Les mesures de promotion de l’emploi ont apporté un soutien à la population générale, tandis que les personnes handicapées ont bénéficié de programmes à court terme, tels que des stages et des apprentissages, mais la tendance concernant les possibilités de travail à long terme, s’avère très négative. Le secteur privé n’emploie que 0,5 % de personnes handicapées et le public seulement 2,3 %, et ce en dépit d’objectifs fixés, respectivement, à 2 % et 5 %. Une faible intensité de travail se traduit par des revenus bas (24,8 %), induisant un risque élevé de pauvreté et d’exclusion sociale, qui est plus important chez les personnes gravement handicapées (36,5 %).

Le gouvernement portugais attend beaucoup de ses prestations d’inclusion sociale pour résoudre certains des problèmes auxquels sont confrontées les personnes handicapées, mais tout dépendra en fin de compte de leur mise en œuvre effective et, à cet égard, de nombreuses organisations de la société civile se sont dites assez inquiètes. Pour avoir droit aux prestations, il faut présenter un taux d’incapacité d’au moins 60 %, attesté par une évaluation médicale. Celle-ci est réalisée sur la base d’une liste controversée de déficiences physiques prédéfinies, qui s’avère discriminatoire à l’égard des déficiences intellectuelles. La prestation est octroyée selon une échelle mobile en fonction du pourcentage d’incapacité dépassant 60 %. D’autres problèmes se posent encore: ainsi, de nombreuses personnes rencontrent des difficultés liées au versement des allocations en raison du système bancaire portugais.

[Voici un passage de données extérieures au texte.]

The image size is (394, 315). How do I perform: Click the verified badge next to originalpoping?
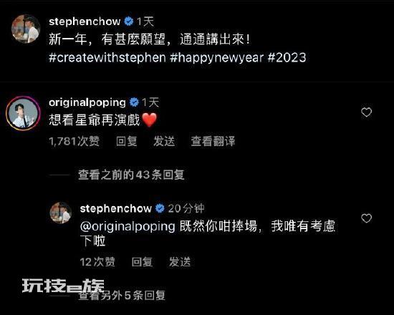point(134,102)
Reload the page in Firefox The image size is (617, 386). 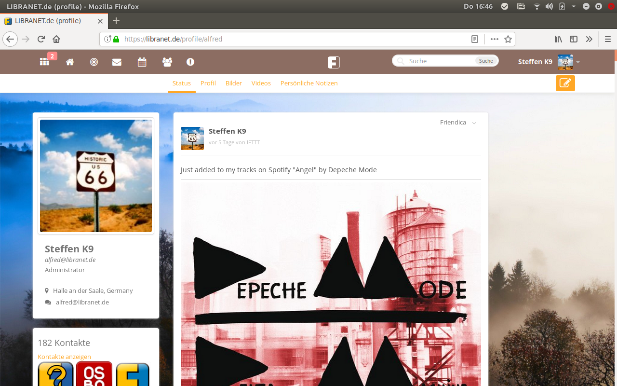click(40, 39)

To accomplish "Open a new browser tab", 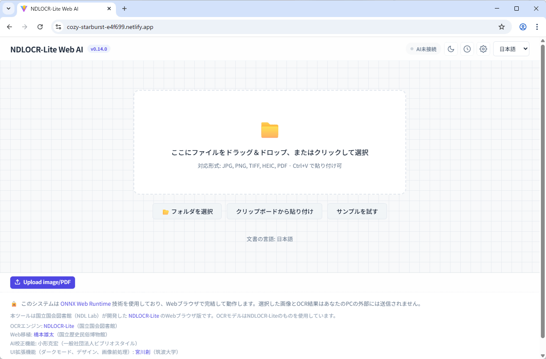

Malgré toutes les difficultés, de nombreuses ONG, comme Novamente, l’Association portugaise pour les personnes handicapées (APD), la Confédération portugaise des personnes handicapées (CNOD), ECDC Sintra, la fondation Liga ou l’Association pour l’étude et l’intégration psychosociale, œuvrent avec beaucoup de dévouement et de discernement. Une grande partie de ce travail est effectuée sur une base volontaire ou avec des moyens financiers très limités. Ces organisations qui mènent à bien des initiatives au profit de la communauté ont donc désespérément besoin de fonds supplémentaires.

«Au Portugal, il reste beaucoup à faire pour l’accessibilité et la sensibilisation aux problèmes rencontrés par les personnes handicapées. À cet égard, l’Union européenne et le gouvernement portugais pourraient veiller à répartir les fonds de manière plus efficace et à mettre en œuvre de programmes plus pertinents et mieux ciblés pour répondre aux besoins des personnes les plus marginalisées dans la société», a déclaré Mme Petraitienė au terme de la mission.